One other point about Aybar, or anyone, possibly swinging away: you can\'t really hit a sac fly to left in Fenway.

Let me throw this out there, passed on from a caller to 1380 AM in St. Louis: are we all focused on the wrong bunt? Was the mistake not the squeeze, but the sacrifice that preceded it. No one out, runner on second, high-contact, opposite-field hitter at the plate. Why are you sacrificing with Kendrick when just letting him swing has a very high-percentage chance of producing contact that will advance the runner, with some chance of a hit?

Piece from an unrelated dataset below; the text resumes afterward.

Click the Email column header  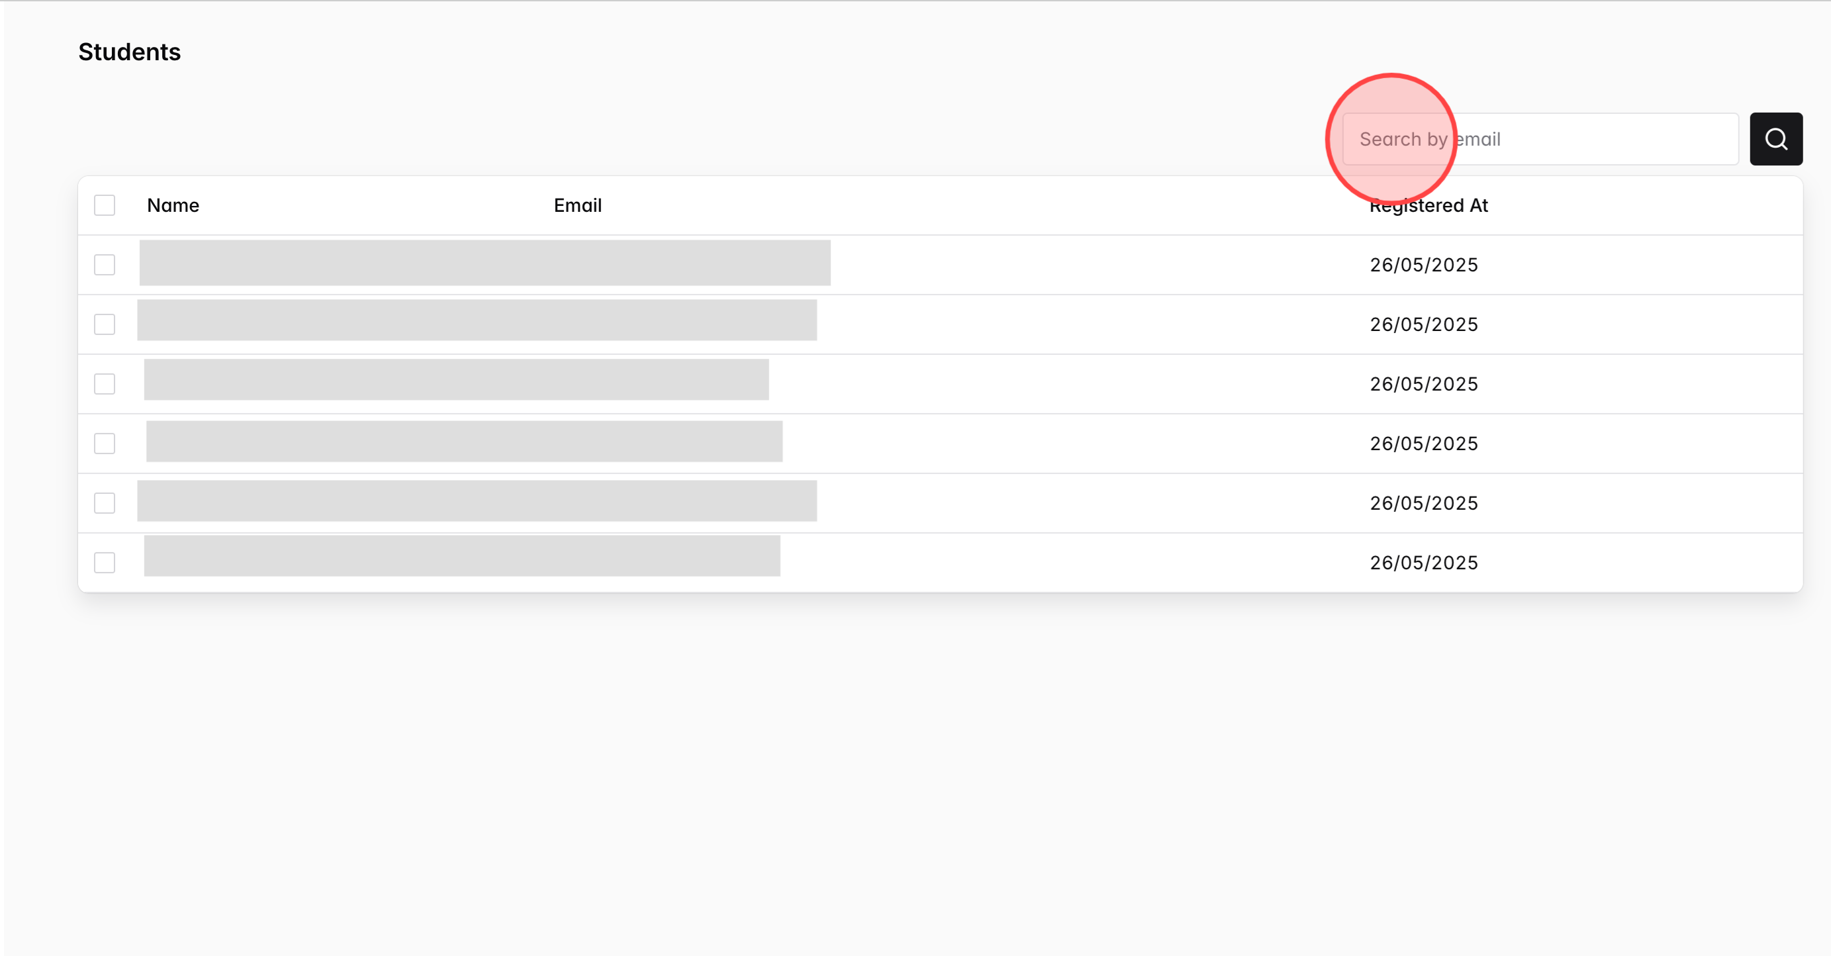click(576, 205)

I want to credit Jason, I think, in St. Louis for this. Forget the squeeze--the sacrifice was a huge error in the course of that inning.
hessshaun
10/08
I thought the squeeze was ridiculous at the moment.
sbnirish77
10/08
All this talk about Scioscia overlooks the decison to not bring in Papelbon by Francona to face Guerrero. If the Angels had won this game, that is the decision we all would be debating. And if the Angels won game 5, it would rival Grady Little\'s finest moment.
lmccray
10/08

Opinions about the advisibility of a suicide squeeze depend on the odds that it will work. From the previous comments, I saw no reference to data-derived odds of past success. Do they exist, someplace?
Teraxx
10/08
lmmccray: I didn\'t have any data to back up my statement, it\'s true, but doesn\'t baseball common sense dictate that a squeeze is riskier: Here are the 2 negative outcomes: a) out at home after bunt- highly unlikely, granted b) missed bunt and out at home - definitely the most likely- are the

Letting Aybar hit (as well as the next hitter) gives 2 chances at plating Willits, including at LEAST 1 chance where virtually almost any type of out, even on the infield, scores that run. There\'s also the slim chance of scoring on a possible passed ball/wild pitch?

I was truly stunned to see the Angels attempt it.
siddallb
10/09
\"One thing no one is mentioning on the suicide squeeze attempt is the job Willits did at 3B. He can fly and didn\'t tip off at all that it was a squeeze.\"

I think that\'s because everyone saw the squeeze coming already so Willits deception was wholly irrelevant.